# START OF Text to read

The experimental environment is depicted in Figure 8. The robot started at the green circle, and participants were tasked with visiting the four rooms marked with blue circles, returning to the starting point afterward. The red-marked room represented a construction zone and was off-limits. Each participant completed this exploration task twice: once using the semantic navigation mode and once with the conventional control mode, with the order randomized. A time limit of 15 min was imposed for each task to simulate real-world constraints where users must complete tasks under time pressure and to prevent participants from engaging in non-task-related exploration, ensuring that collected data accurately reflected system performance. Participants had access to a reference document summarizing the objectives and listing the names of all rooms.

Figure 8

Figure 8. Map explored by the participants during the user study. The green circle indicates the starting position of the robot, the blue circles are rooms that should be visited and the red area should be avoided.

The custom GUI was the only interface for participants to interact with the simulation. The GUI displayed the robot’s current pose, the navigation path, and interactive controls tailored to the specific control mode:

$•$ Basic control mode: Participants clicked on any point on the map to set a navigation goal. Pressing the “Plan” button triggered an A* algorithm to calculate the shortest path from the robot’s current position to the selected point, which was displayed on the map. Additional “Move” and “Stop” buttons allowed participants to control the robot’s movement.

$•$ Semantic control mode: Participants selected a room from a dropdown list of names, enabling the semantic navigation algorithm to generate a path to the chosen room. Like the conventional mode, “Move” and “Stop” buttons controlled the robot’s actions.

4 Results

4.1 Localizing assets in real-world settings

To evaluate the active equipment localization algorithm, we performed a series of tests with the Jackal robot and four UWB beacons representing equipment, positioned in a room according to Figure 9. The Figure shows the robot mapping of the test room including line-of-sight obstructions: the boxes A and B are 1.65 m high and the boxes 1 to 3 are 70 cm high.

Figure 9

Figure 9. Robot’s winding trajectory in the test room: the green diamond represents the initial position and the red one represents the final position. The anchors are indicated with the green dots. The mean detected positions are the black dots and the blue ellipses represent the standard deviation of the measurements. A and B are 1.68 m high obstacles and 1 to 3 are 0.70 cm high ones.

# END OF Text to read
# START OF Dataset content

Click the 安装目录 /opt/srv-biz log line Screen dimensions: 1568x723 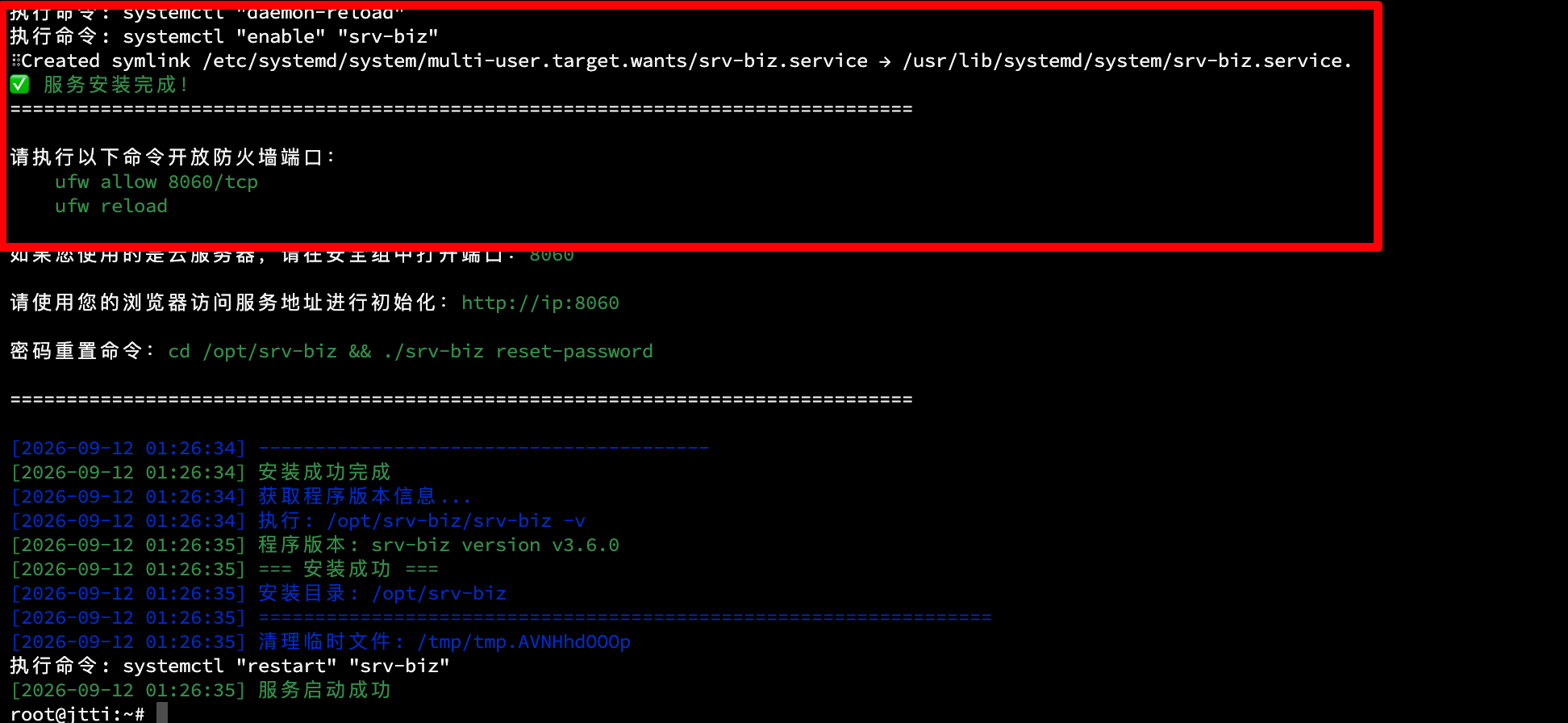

# END OF Dataset content

- [What this exercise asks]
[a] List every button named in the robot navigation text.
[b] Rewrite the stretch of the robot navigation text from "The custom GUI" through "the robot’s actions.", substituting "drop-down menu" for "dropdown list".
[c] Continue the robot navigation text from its final sentence.

- [Answer set]
[a] Plan, Move, Stop

[b]
The custom GUI was the only interface for participants to interact with the simulation. The GUI displayed the robot’s current pose, the navigation path, and interactive controls tailored to the specific control mode:

$•$ Basic control mode: Participants clicked on any point on the map to set a navigation goal. Pressing the “Plan” button triggered an A* algorithm to calculate the shortest path from the robot’s current position to the selected point, which was displayed on the map. Additional “Move” and “Stop” buttons allowed participants to control the robot’s movement.

$•$ Semantic control mode: Participants selected a room from a drop-down menu of names, enabling the semantic navigation algorithm to generate a path to the chosen room. Like the conventional mode, “Move” and “Stop” buttons controlled the robot’s actions.

[c]
As discussed previously, the positions considered for the 2D trilateration have to be non-colinear, otherwise the algorithm will output erroneous results. For that reason, the robot’s trajectory must be winding in order to ensure it. A 10 cm interval between consecutive positions is also enforced in the algorithm. Figure 9 shows an example of a winding trajectory on a generated plan of the test room.

After cumulating 20 detections per anchor, we obtained the results presented in Table 1, where $D$ is the distance from the origin. The results show that the mean error on the detection is around 11 cm on both x and y axes. The worst results come from the tag 36 which is partially occluded. The minimal error is about 1 cm while the maximal goes up to 63 cm. Figure 9 also presents a graphical representation of the error and standard deviation for each tag. The green dots represent the ground truth, the black dots are the mean position detected by the algorithm and the blue ellipses represent the standard deviation of the detections.

Table 1

Table 1. UWB-beacons detection errors in meters.

4.2 Navigation performance

We then navigate the robotic system out of the test room to validate it in a series of tests with three primary objectives::

1. Assess the accuracy of the AMCL-Robot Localization bridge when navigating challenging environments, such as areas with glass walls.

2. Evaluate the effectiveness of the semantic path planner in generating optimal paths using building information from BIM/IFC.

3. Examine how modifications to the building information influence the paths generated by the system.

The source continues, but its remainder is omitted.